THIS is a time for burying hatchets. When Rajiv Gandhi steps off his plane in Peking Sunday, it will be the first time an Indian prime minister will have set foot in China or met with the top Chinese leader in 34 years. Summits do not necessarily solve problems, but they symbolize changing relationships. The central issue between India and China - their border dispute - remains unresolved and is unlikely to be advanced by Mr. Gandhi in conversations with Deng Xiaoping or Chinese premier Li Peng. Having laid out claims, it has become difficult for either one to yield.
The Chinese want ``mutual understanding and accommodation,'' which basically means both sides stop claiming territory occupied by the other and adjust minor differences. The Indians reject this and insist on ``mutual benefit, mutual interest, and mutual acceptability.'' It isn't clear what this means except, as Gandhi said recently, no surrender of any Indian territory. The border talks are stalemated.

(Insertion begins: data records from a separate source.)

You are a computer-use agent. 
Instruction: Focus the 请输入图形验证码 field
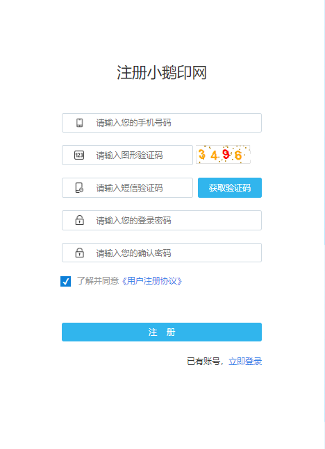(x=127, y=155)
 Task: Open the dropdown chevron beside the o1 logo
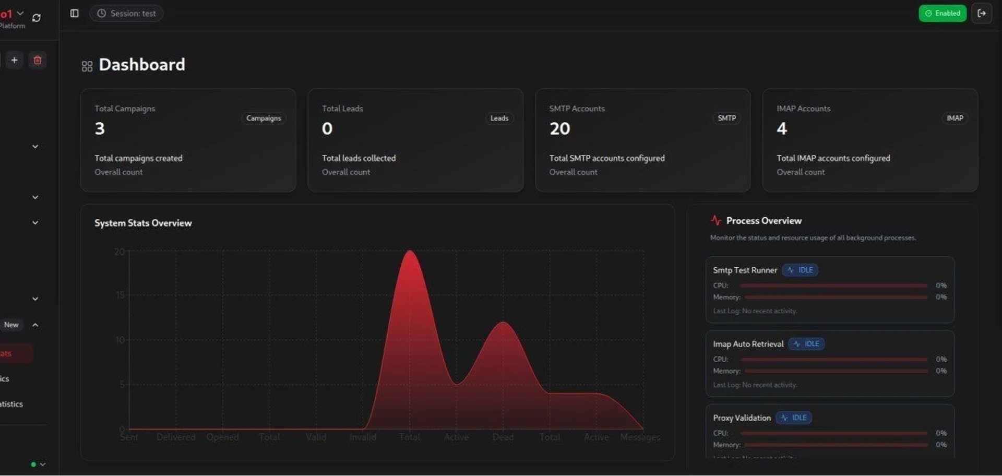tap(20, 13)
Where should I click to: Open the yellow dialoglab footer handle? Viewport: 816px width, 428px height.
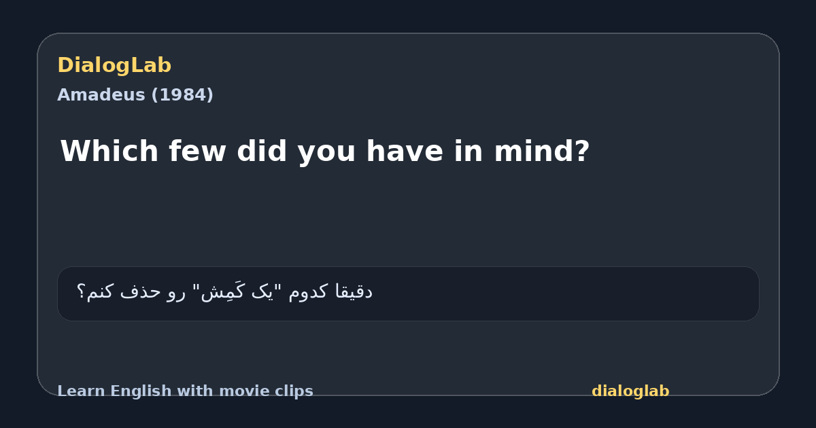coord(630,391)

Nevertheless, both sides say they are willing to maintain peace along the border until a permanent settlement is worked out. Moreover, India's official position is that it no longer sees a security threat from China. The summit can reaffirm these two positions, set up arrangements to avert new clashes, and agree to continue to talk about the differences. Although they may disagree about where the border is, expanding land trade across the frontier at certain passes is possible, since both understand that local areas will benefit from such trade.
On other bilateral issues there are practical agreements that might be signed - on civil aviation cooperation, science and technology exchanges, and trade. An agreement on reopening consulates may be possible, too. On this last issue, India's suspicion of China is suggested by New Delhi's reluctance to let Peking reopen its former Calcutta office because of its proximity to ethnic unrest in northeastern India and the existence of a strong Communist Party movement in West Bengal.
If the significance of the trip was limited to any of these subjects, it would hardly be worth a second glance. Trade is unlikely to increase substantially. Relations are unlikely to warm up quickly, and security concerns - including Chinese sensitivity about political stability in Tibet, and Indian unease about Sino-Pakistani military cooperation - are unlikely to fade quickly.
The visit is, however, important for a number of broader reasons. First, it is a significant step in gradually easing tensions in Asia. Already, the Soviets are to withdraw from Afghanistan by early 1989, and the Vietnamese to withdraw from Cambodia by early 1990. Relations between North and South Korea may improve going into the 1990s.
Second, from the Soviet viewpoint, it is a key step in smoothing its relations with the two other great Asian land powers. For years, China has seen Soviet-Indian relations as intended to offset Chinese influence, and a key element in easing Sino-Soviet relations is a parallel relaxation of Sino-Indian tensions. As Mikhail Gorbachev said in New Delhi last month, ``Thinking of countries like the Soviet Union, India, and China, one is inevitably led to realize that good relations between them are extremely important for the destinies of Asia and for global progress. We are pleased to see signs of improvement in Indo-Chinese relations.''
Third, strong Chinese support for Pakistan has been a byproduct of Sino-Indian tensions. An improvement, even if only partial, in Sino-Indian relations, coupled with an easing of Pakistani-Soviet relations in the aftermath of Soviet withdrawal from Afghanistan, will be a factor in evolving power relationships in South Asia, and particularly in prospects for Indian-Pakistani negotiations toward easing subcontinental tensions.
Fourth, it is unlikely that the future holds a new Pan-Asian entente among India, China, and the USSR; it could as easily be said that good relations among the United States, China, and India are equally important. Nevertheless, the India/China, China/Soviet, and Japan/Soviet summits which are already set or which may occur in the coming year represent a significant broadening and diversification of regional and global power relationships.
The US should welcome this, since regional conflict and tension have rarely furthered its global objectives and are invariably both expensive and divisive, and also since the US is still better positioned to work closely with India and China on the key issues of the region - their economies and their security - than the USSR is. But it is going to be an increasingly complex game, with more players pursuing their own specific and regional interests and where US interests may be less clear and sharply defined than in the past.